**WORK INSTRUCTIONS:** Which of the lines below contain the word "should"? Show each of those lines in full, and treat uppercase and lowercase as different.
** BEGIN GIVEN ENTRIES **
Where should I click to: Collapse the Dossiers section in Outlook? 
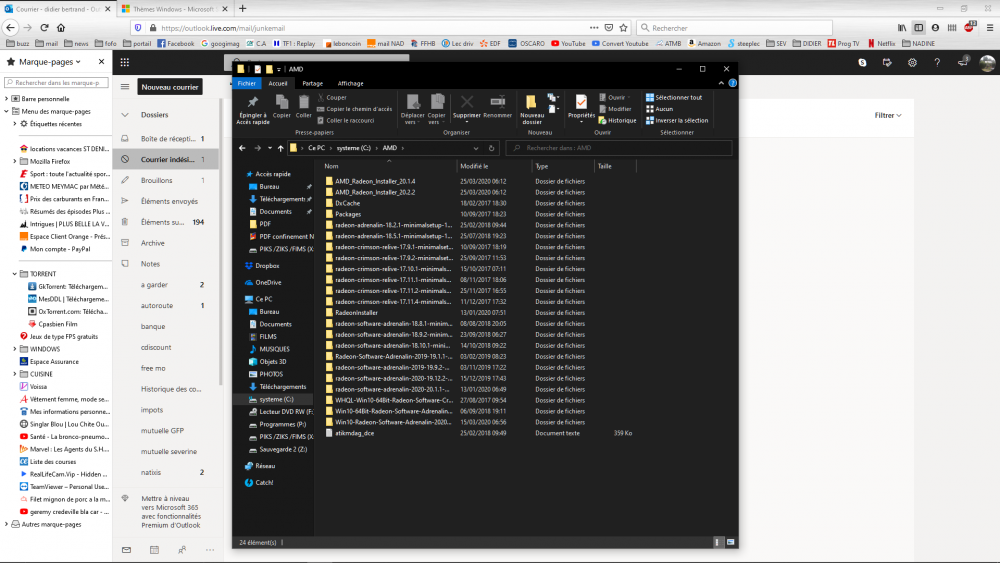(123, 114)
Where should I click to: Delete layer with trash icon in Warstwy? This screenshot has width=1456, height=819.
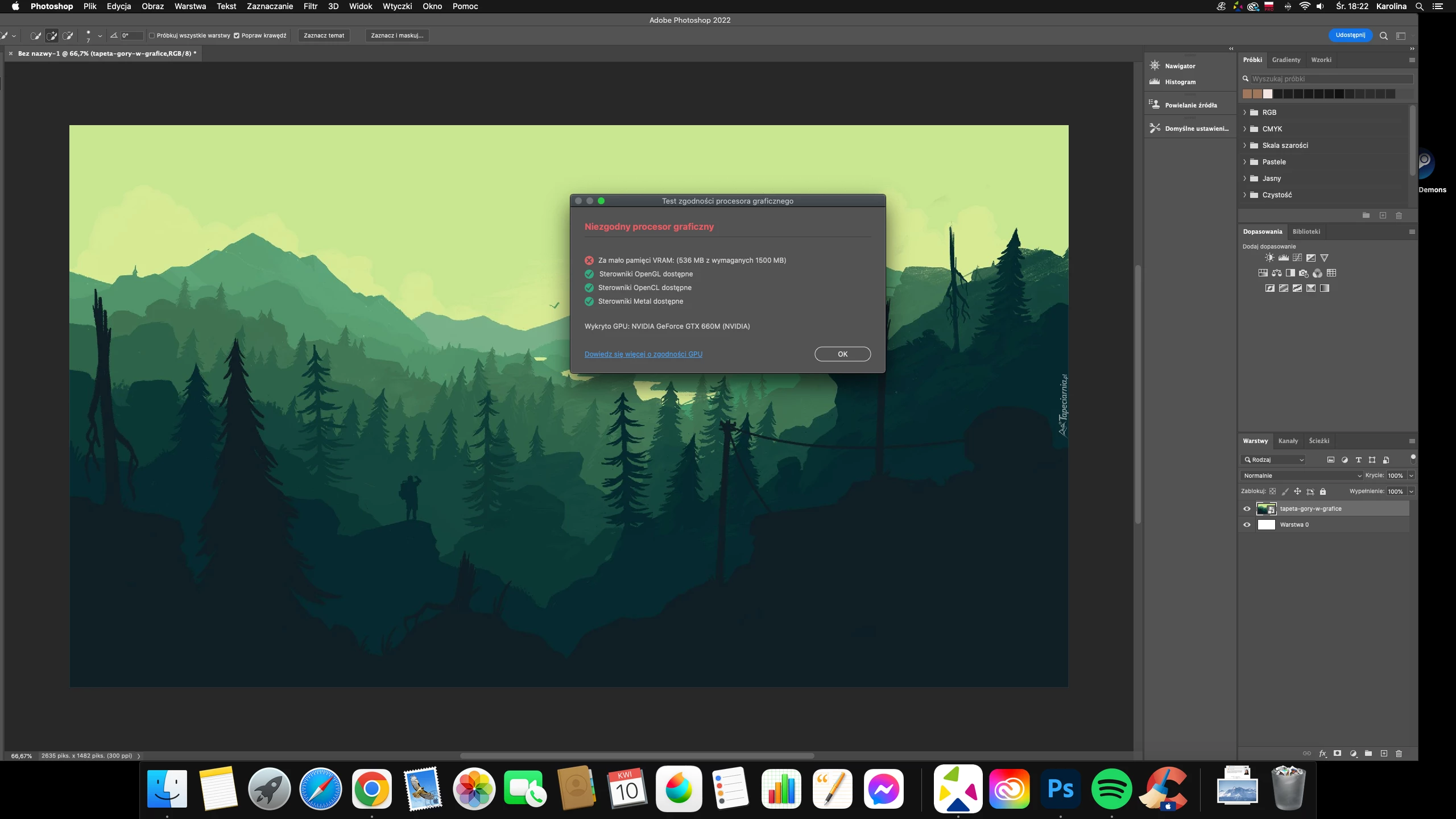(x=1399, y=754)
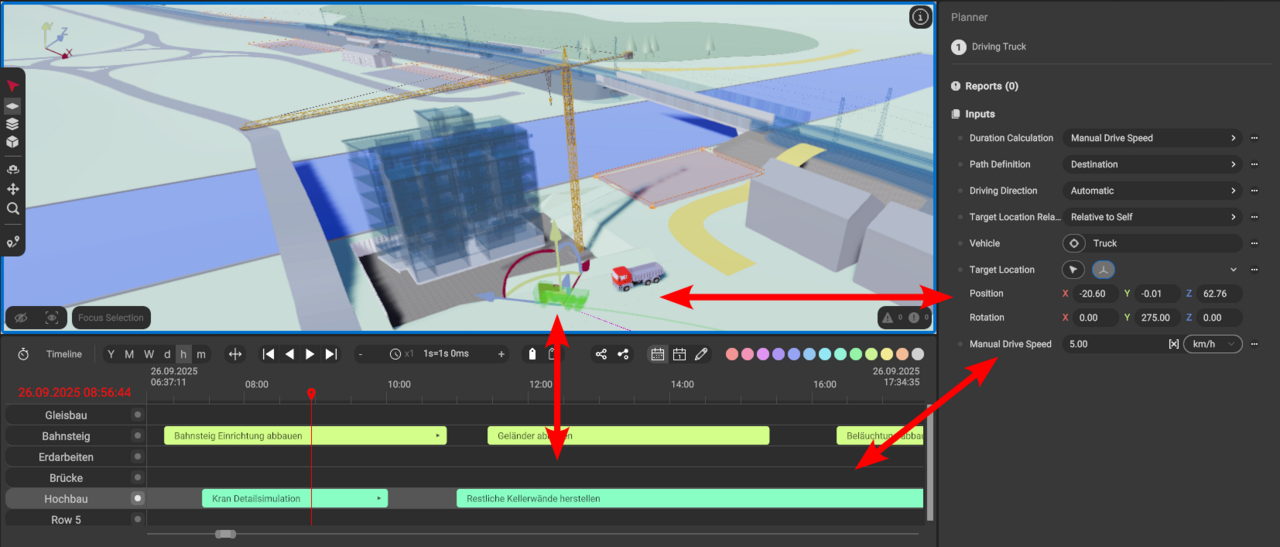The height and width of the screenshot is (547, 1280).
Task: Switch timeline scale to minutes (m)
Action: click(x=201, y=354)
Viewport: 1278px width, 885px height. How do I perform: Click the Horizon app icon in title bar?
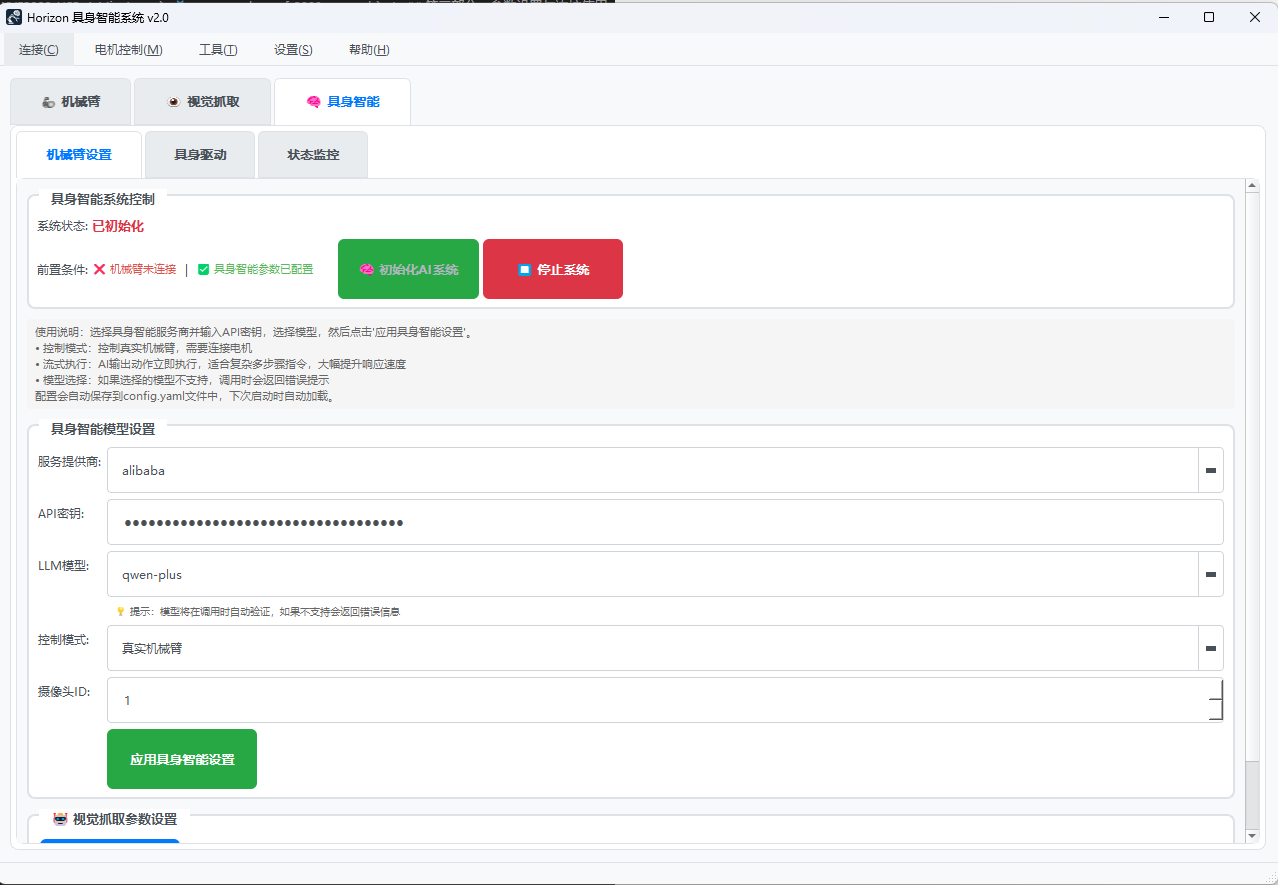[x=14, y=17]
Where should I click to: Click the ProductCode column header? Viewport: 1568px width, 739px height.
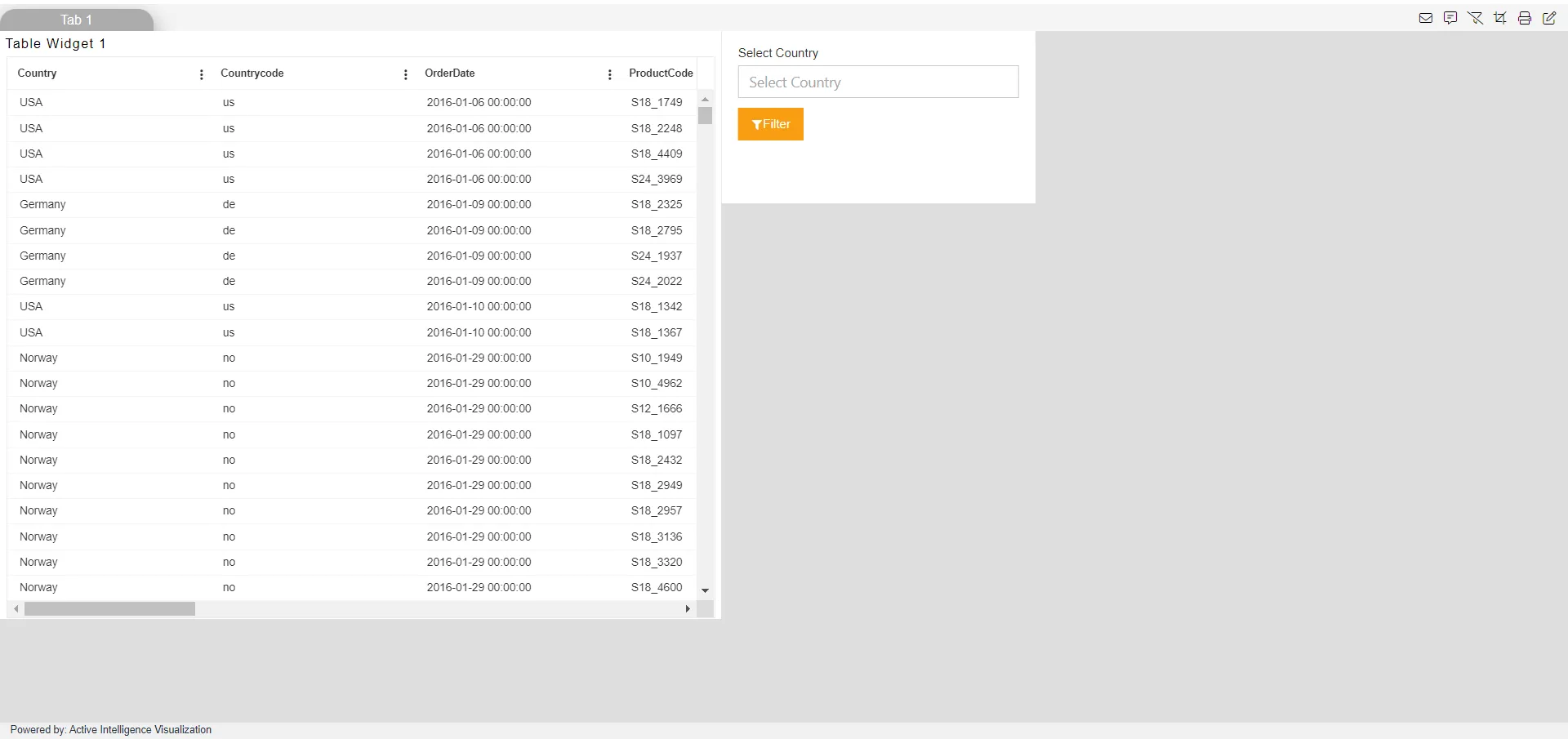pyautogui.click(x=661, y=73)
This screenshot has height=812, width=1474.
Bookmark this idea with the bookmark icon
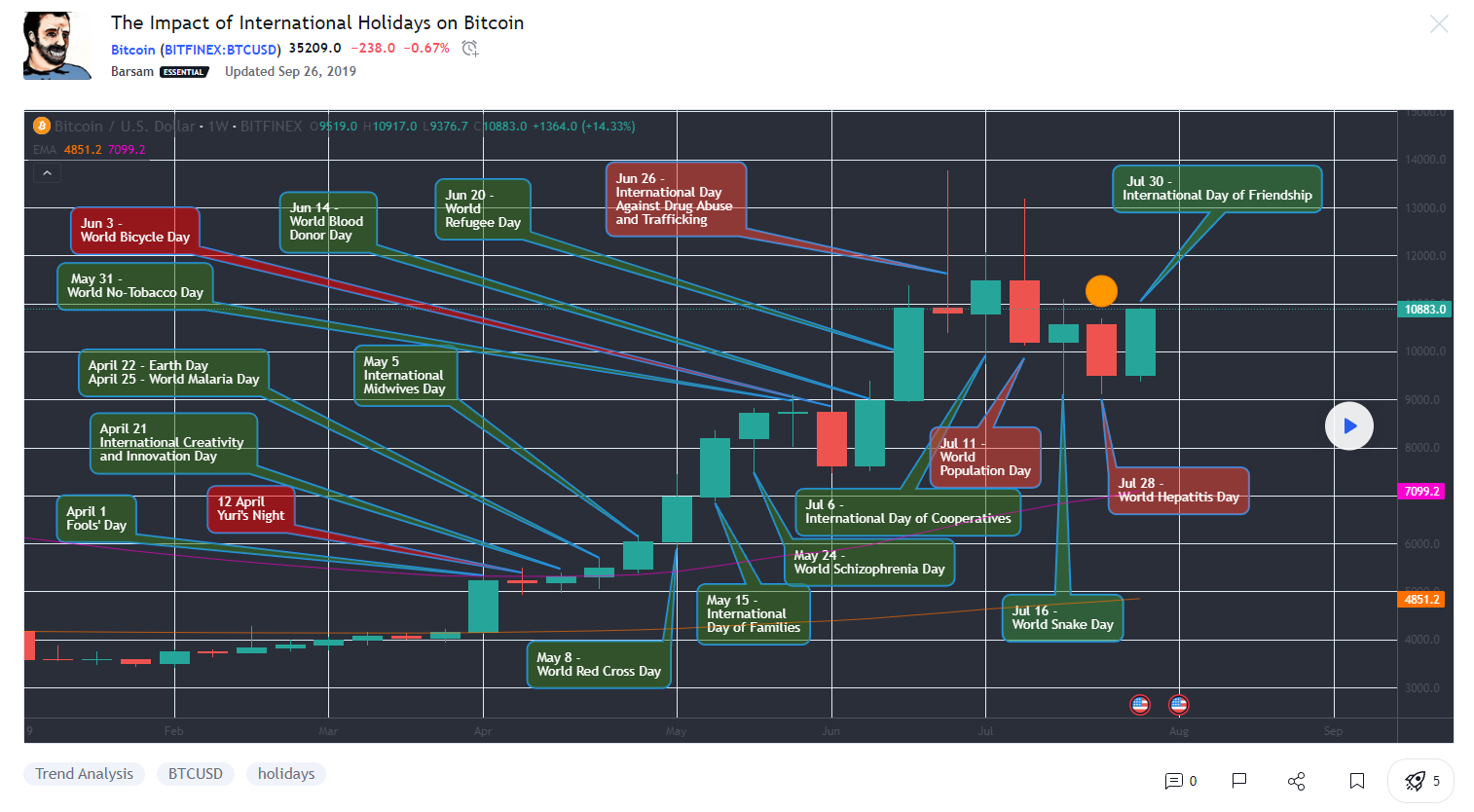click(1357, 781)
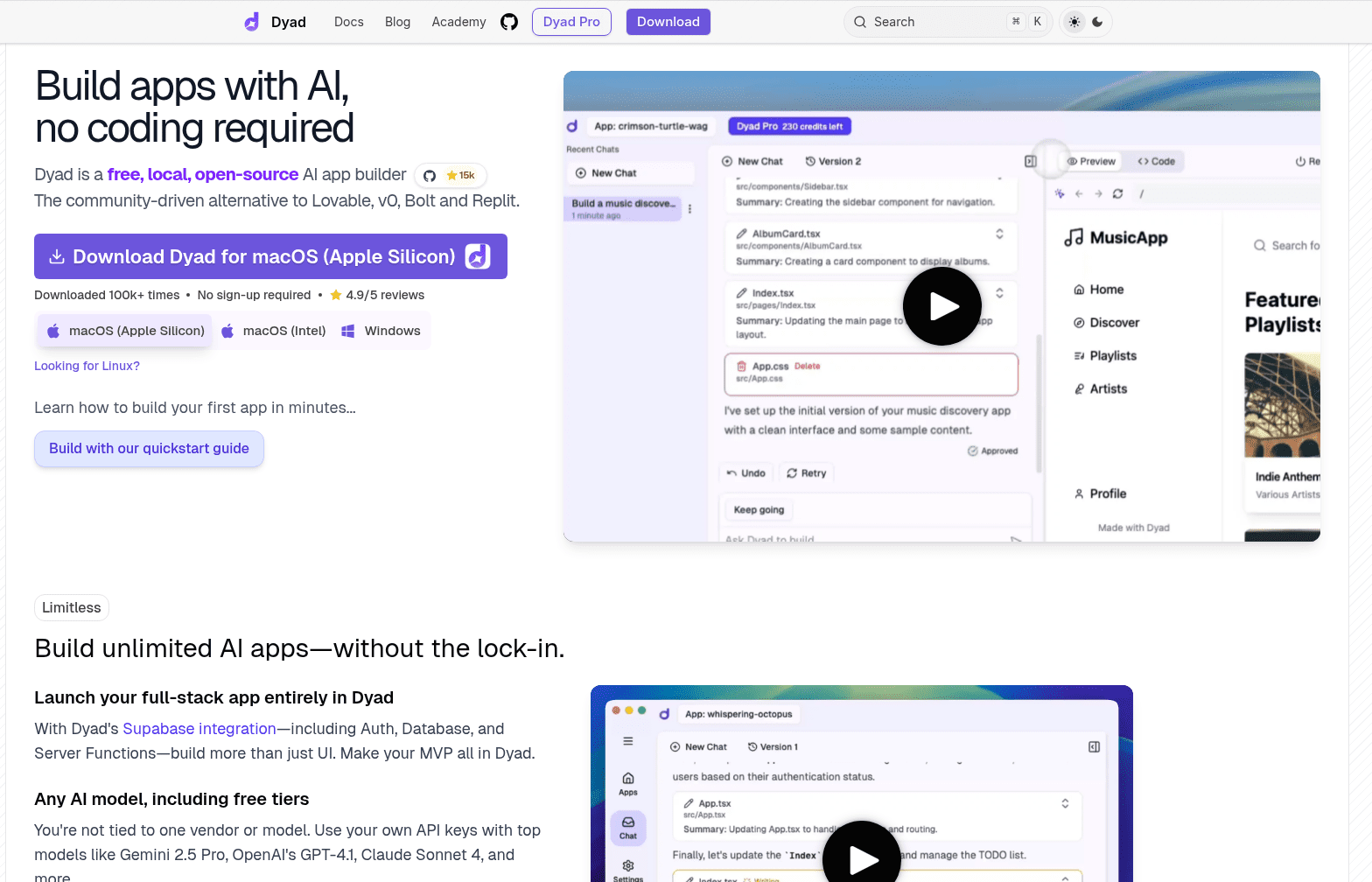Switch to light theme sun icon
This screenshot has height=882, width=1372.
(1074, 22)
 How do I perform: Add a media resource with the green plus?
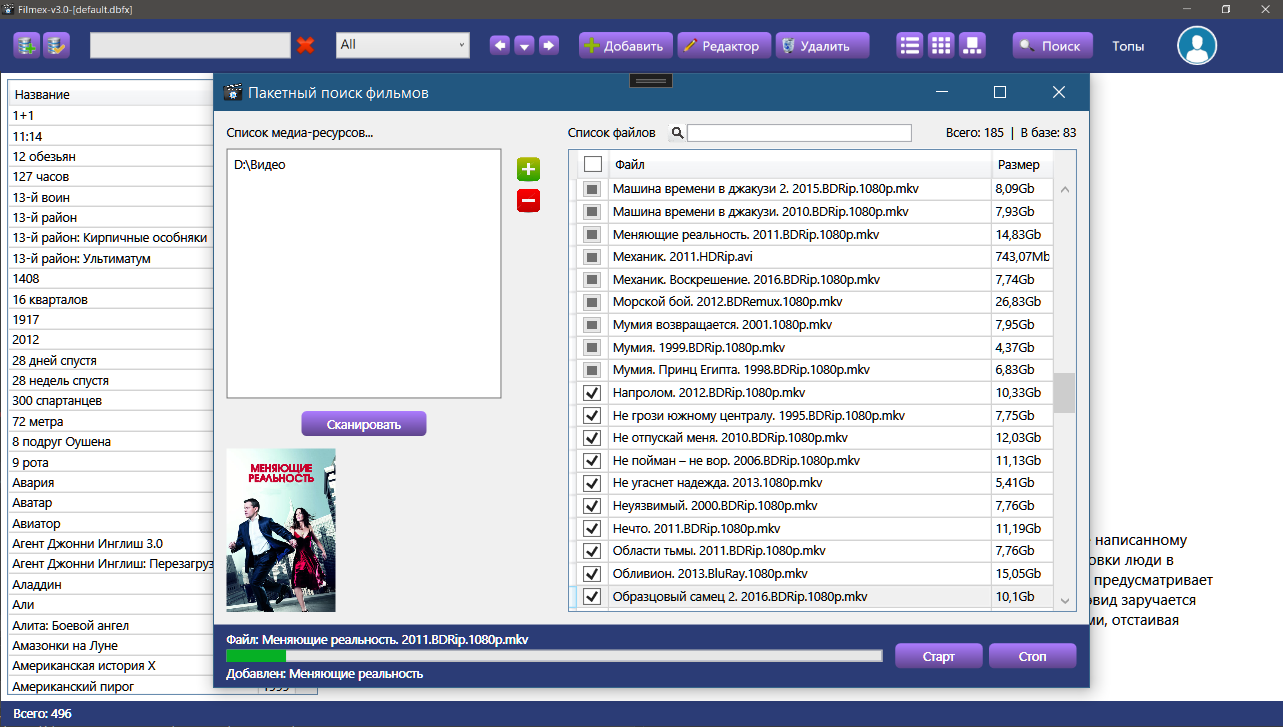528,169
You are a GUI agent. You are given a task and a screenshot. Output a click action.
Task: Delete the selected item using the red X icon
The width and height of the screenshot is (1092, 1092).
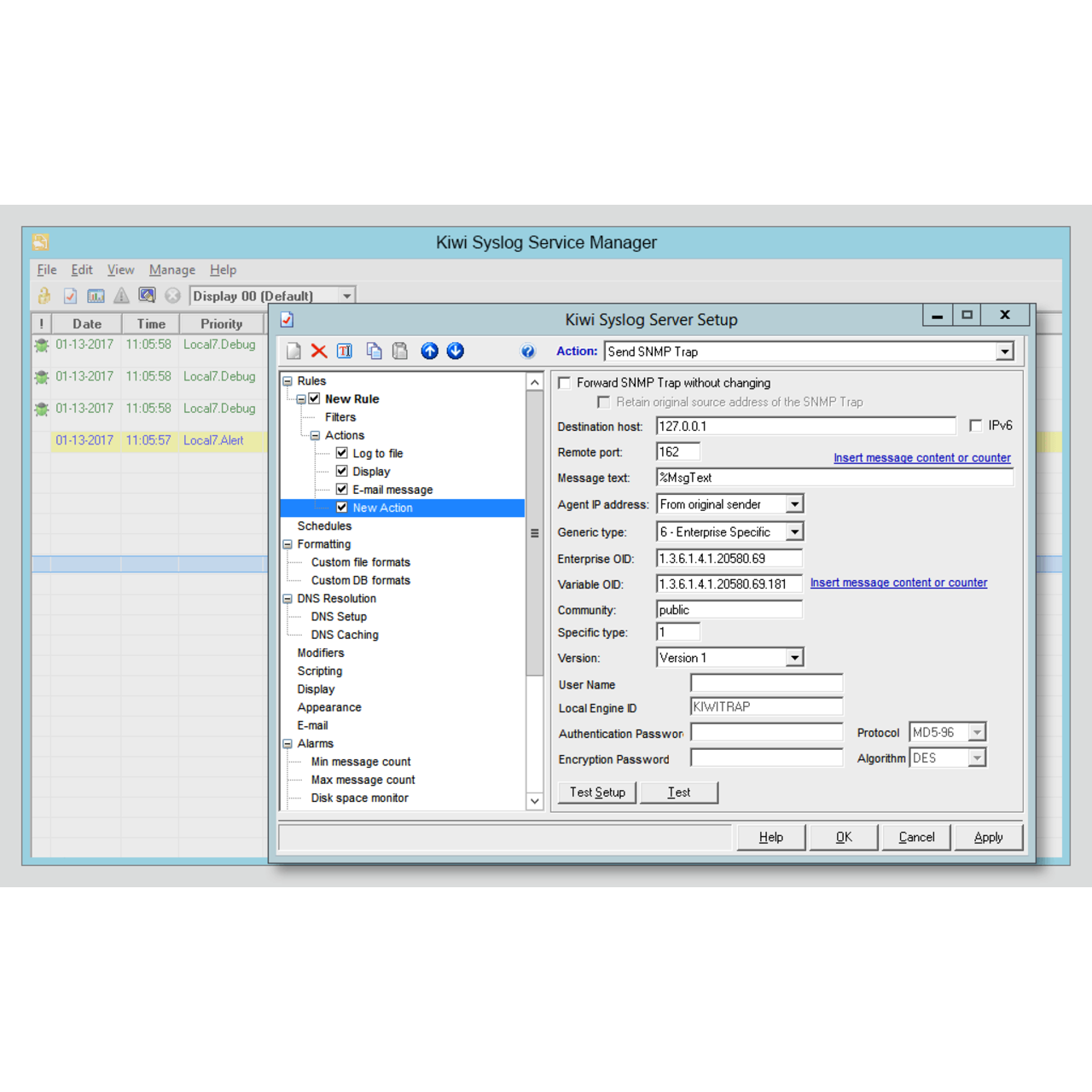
** END GIVEN ENTRIES **
**RESULT FOR THIS EXERCISE:**
Where should I click to: Collapse the Dossiers section in Outlook? 
Where should I click to: Delete layer with trash icon in Warstwy? This screenshot has width=1456, height=819.
Where should I click to: Click the ProductCode column header? Viewport: 1568px width, 739px height.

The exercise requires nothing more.